For close followers of developments in the Nigerian petroleum industry, last Tuesday’s reconstitution of the National Stakeholders’ Working Group (NSWG) of the Nigerian Extractive Industries Transparency Initiative (NEITI) by President Muhammadu Buhari, held more than an ordinary meaning.
Few weeks ago, concerns mounted about Nigeria facing the embarrassing consequence of being suspended from the global transparency and accountability group, the Extractive Industries Transparency Initiative (EITI).
The country’s membership status in the group currently hangs in the balance. When the EITI’s Deputy Head/Regional Director for Africa & the Middle East, Eddie Reich, visited Abuja recently, he warned that Nigeria ran the risk of being suspended from the group for failing to satisfy one of the key guidelines for compliant member-countries.
One of those fundamental guidelines is that implementing countries must mandatorily ensure the publication of the audit report on the activities of their extractive industries latest by the last day of the preceding business year.
Nigeria, which had been acknowledged as a model in compliance with the EITI rules and standards over the years, has been excluded from the list of the 45 countries that have so far published their audit reports in line with acceptable standards and regulations.
Mr. Reich, who spoke in Abuja during the recent visit to Nigeria of the newly-elected EITI international Chair, Fredrik Reinfeldt, said for failing to meet the deadline for the release, submission and publication of the 2013 NEITI oil and gas audit report, Nigeria may be sanctioned.
“Nigeria’s failure to publish approved report of the audit of its extractive industry on or before the deadline of December 31 every year breached EITI regulations, rules and standards expected of compliant member countries,” Mr.
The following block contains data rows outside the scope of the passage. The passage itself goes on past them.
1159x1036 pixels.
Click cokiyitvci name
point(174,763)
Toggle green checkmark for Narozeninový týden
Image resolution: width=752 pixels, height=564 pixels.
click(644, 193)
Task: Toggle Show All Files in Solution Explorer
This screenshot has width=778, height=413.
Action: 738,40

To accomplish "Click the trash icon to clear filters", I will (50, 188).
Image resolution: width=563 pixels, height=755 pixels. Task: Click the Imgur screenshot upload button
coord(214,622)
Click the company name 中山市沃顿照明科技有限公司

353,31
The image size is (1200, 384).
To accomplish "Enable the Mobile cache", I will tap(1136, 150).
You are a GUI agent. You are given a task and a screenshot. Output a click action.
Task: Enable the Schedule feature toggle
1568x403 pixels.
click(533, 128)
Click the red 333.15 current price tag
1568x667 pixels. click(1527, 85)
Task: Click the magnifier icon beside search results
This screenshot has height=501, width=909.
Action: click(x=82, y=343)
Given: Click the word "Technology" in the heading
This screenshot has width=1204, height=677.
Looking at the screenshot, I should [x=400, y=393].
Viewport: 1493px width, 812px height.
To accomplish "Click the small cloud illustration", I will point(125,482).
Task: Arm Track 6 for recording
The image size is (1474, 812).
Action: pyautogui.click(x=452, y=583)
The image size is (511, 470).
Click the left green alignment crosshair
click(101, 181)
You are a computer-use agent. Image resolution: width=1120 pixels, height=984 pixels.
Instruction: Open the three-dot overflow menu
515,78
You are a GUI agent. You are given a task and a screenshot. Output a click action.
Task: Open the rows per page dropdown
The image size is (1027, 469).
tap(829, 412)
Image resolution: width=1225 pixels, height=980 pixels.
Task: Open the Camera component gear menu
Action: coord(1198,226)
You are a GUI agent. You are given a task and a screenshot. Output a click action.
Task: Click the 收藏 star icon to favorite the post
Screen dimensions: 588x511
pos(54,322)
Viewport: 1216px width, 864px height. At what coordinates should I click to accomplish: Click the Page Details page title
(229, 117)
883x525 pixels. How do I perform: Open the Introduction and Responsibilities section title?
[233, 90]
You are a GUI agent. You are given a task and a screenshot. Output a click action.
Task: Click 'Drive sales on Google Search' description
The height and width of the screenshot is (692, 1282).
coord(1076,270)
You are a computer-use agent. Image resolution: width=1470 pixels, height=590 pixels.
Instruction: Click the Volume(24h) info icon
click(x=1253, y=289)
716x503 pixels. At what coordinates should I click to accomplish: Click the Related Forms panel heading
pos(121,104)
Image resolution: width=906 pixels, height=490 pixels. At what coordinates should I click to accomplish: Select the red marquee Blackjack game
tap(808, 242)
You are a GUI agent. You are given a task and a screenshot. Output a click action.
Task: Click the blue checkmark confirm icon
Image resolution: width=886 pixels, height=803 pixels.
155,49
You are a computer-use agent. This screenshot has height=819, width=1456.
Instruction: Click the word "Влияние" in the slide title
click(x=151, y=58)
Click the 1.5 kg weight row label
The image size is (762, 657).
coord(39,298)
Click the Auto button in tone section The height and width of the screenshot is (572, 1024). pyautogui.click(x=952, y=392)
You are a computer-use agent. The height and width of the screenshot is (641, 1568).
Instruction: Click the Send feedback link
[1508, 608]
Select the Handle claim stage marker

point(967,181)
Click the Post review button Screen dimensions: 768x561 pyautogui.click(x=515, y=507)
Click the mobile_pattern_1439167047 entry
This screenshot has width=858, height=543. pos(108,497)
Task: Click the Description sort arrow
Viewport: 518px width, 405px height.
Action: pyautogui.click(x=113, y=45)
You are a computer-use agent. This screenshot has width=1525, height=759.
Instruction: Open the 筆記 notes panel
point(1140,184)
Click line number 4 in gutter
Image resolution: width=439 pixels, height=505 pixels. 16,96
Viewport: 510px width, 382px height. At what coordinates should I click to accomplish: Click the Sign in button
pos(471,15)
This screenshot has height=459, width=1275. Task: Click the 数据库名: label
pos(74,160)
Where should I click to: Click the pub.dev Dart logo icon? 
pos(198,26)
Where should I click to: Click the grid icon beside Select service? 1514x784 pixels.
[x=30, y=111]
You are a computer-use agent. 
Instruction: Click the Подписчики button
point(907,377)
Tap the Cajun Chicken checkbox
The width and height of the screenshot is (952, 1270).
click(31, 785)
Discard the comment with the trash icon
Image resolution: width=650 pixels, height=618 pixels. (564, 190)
Reich said.
To be fair, NEITI’s inability to submit the report before the deadline was not entirely its fault. It was a result of the peculiar political circumstance the agency found itself.
Shortly after his assumption of office on May 29, 2015, President Buhari had ordered the immediate dissolution of the Boards of about 247 federal government agencies and parastatals in August last year. One of the affected agencies was NEITI.
But, the president’s decision did not envisage the international consequences affecting NEITI’s mandate today, particularly the gains of its implementation of the EITI process in Nigeria. Without the Board in place, Nigeria’s preparedness for the validation of its EITI membership status this month was sure to be put in jeopardy.
The EITI guidelines recognise the Board of the implementing countries as the only acceptable authority with the power to approve and publish audit reports.
Therefore, although the acting Executive Secretary of NEITI, Ogbonnanya Orji, said the report of the audit had been ready long before the expiration of the December 31, 2015 deadline, it could not be published as a result of the August 2015 dissolution of the Board.
During his visit to Nigeria, Mr. Reinfeldt said that he was not certain how Nigeria would escape the sanctions, which may include the country’s suspension from the group during the EITI International Board meeting in Lima, Peru on February 22.
Although he said reasons by NEITI for missing the deadline were understandable, Nigeria’s sanctions would be guided by the EITI rules and regulations.
Regardless, the new EITI Chair said Nigeria still stood a chance of escaping the sanctions if the federal government made a swift move, by immediately reconstituting the NEITI Board to enable it approve the pending audit report.
“I can’t say with any confidence, which way the decision would go (at Lima). But, there is a significant possibility of Nigeria’s suspension. Nigeria may however escape being suspended from the global Extractive Industries Transparency Initiative (EITI) if the federal government moves swiftly within six months to remedy the limitations to its membership status.
“The country has the opportunity of getting the suspension automatically lifted if the audit reports are published within the next six months,” Mr. Reich explained.
That, perhaps, is why the announcement of the reconstituted Board on Tuesday, a day after the international Board meeting began in Lima, Peru, was crucial.
The new board, which has cerebral journalist, Waziri Adio, as head of its secretariat as executive secretary, includes the Minister of Solid Minerals Development, Kayode Fayemi, as Chairman, as well as the Permanent Secretary, Federal Ministry of Finance; President, Miners Association of Nigeria, and his counterpart in the Nigeria Mining and Geosciences Society as members.
Other members include the Group Managing Director, Nigeria National Petroleum Corporation (NNPC), Ibe Kachikwu; President, Nigeria Union of Petroleum and Natural Gas (NUPENG), Igwe Achese and representatives of the six geo-political zones and Civil Society Organizations.
With the Board now in place, the immediate challenge is for its members to settle down quickly to work and ensure that the approval process for the report is established and the published document summited to the EITI secretariat within the allowable period.
The approval and publication of the audit report would automatically restore Nigeria to her position in the EITI group.